● **Text**
■ ■ ■
Winter season: -Shishira (Magha to Phalguna) mid-January to mid-March.
Spring season: -Vasanta (Chaitra and Baisakh) from mid-March to mid-May.
Summer season: -Grishma (Jyeshtha and Aashad) mid-May to mid-July.
Dakshinayaan: Visarga/ Southern solstice comprises Varsha, Sharad, and Hemant season.
Rainy season: – Varsha (Shravana and Bhadrapada) mid-July to mid-September.
Autumn season: – Sharad (Aashvin and Kartika) mid-September to mid-November.
Winter season: – Hemant (Margshirsha and Pausha) mid-November to mid-January.
SEASONS AND DIET
Sharath ritu: The season that goes from mid-September to mid-November is warm and cozy before the chilly end of the year. During this time, we have reasonable energy and stability level. Vata becomes balanced, Pitta enters the state of aggravation and the movement of Agni strengthens. The dominant taste is salty.
Since pitta blended water and fire, you’ll experience sluggish digestion, less appetite, and more bloating.
Diet: We should intake food that pacifies doshas during particular seasons. So, during this season, we should have food like dry meat, honey, jaggery, root vegetable, clarified butter, tomatoes, veggies, plum, etc.
Hemant ritu: The season lies between mid-November and mid-January. During this time Kapha dominates heightened without Vata, agni remains at its strongest, and Pitta is pacified. The dominant taste of rasa is sweet.
■ ■ ■
● **Extracted information**
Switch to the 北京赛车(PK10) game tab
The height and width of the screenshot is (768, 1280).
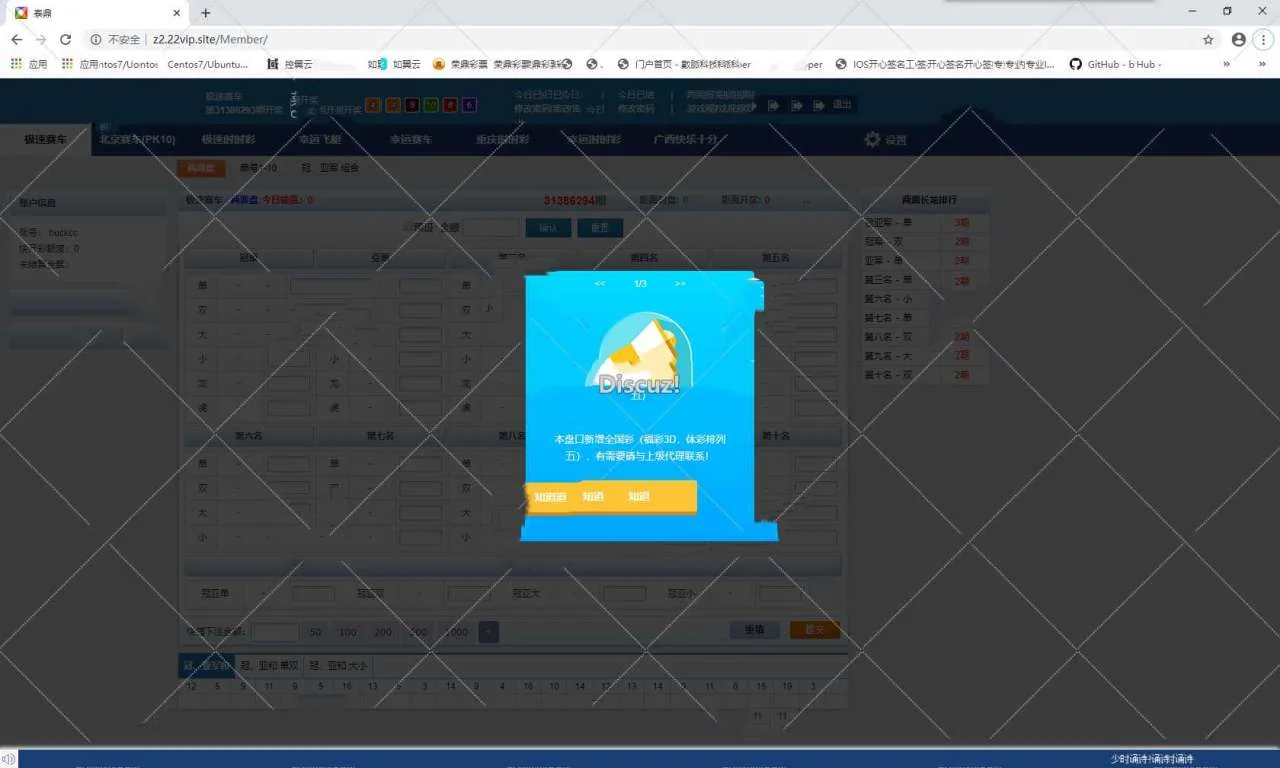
■ ■ ■
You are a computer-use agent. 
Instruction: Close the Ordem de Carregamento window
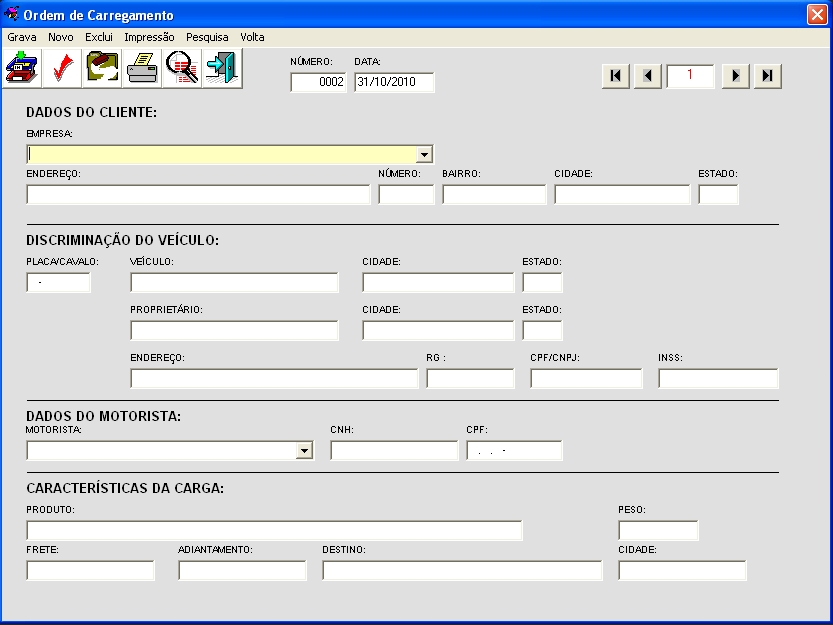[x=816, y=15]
■ ■ ■
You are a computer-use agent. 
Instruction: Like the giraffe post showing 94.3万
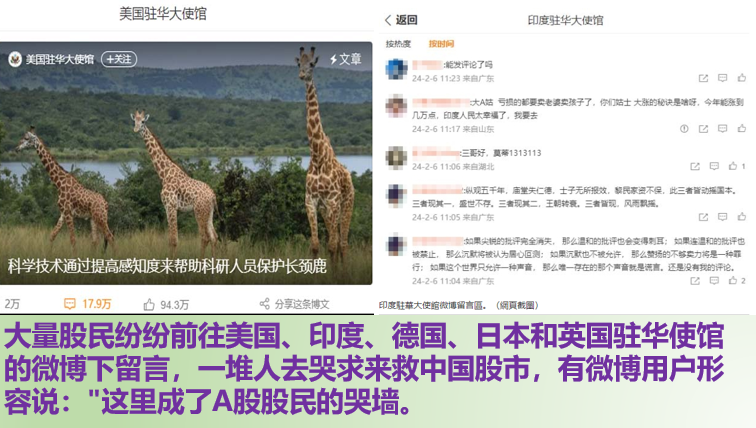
■ ■ ■
● **Questions on the material**
• a. Answer these questions from the text on seasons and diet:
(i) Which two months make up Vasanta?
(ii) Which three seasons make up Dakshinayaan?
(iii) What is the dominant taste in Sharath ritu?
• b. Resume the text on seasons and diet, starting right after its final sentence about Hemant ritu.

● **Results of the exercise**
• a.
(i) Chaitra and Baisakh
(ii) Varsha, Sharad, and Hemant
(iii) Salty

• b.
Diet: In this season food you eat must be easy to digest. Warm water should also be taken during the season. You can eat carrots, cabbage, beets, apples, dairy, dates, and juices. Avoid eating cold and dry food.
Shishira ritu: It is the season that starts from mid-January to mid-March and ends up in April or May in some places. Agni needs to be strengthened as Kapha increases in this time. It may be a good time for the Kapha people but it is quite difficult for the Vata people.
Diet: you can eat root vegetables, wheat, dairy products, rice in this season and continue to eat fermented food which is sweet, salty, fatty. You can also have gooseberry juices on an empty stomach. You can also have sesame; fermented foods like sauerkraut kimchi and; and dairy products including clarified butter, milk, and other edible oils this season.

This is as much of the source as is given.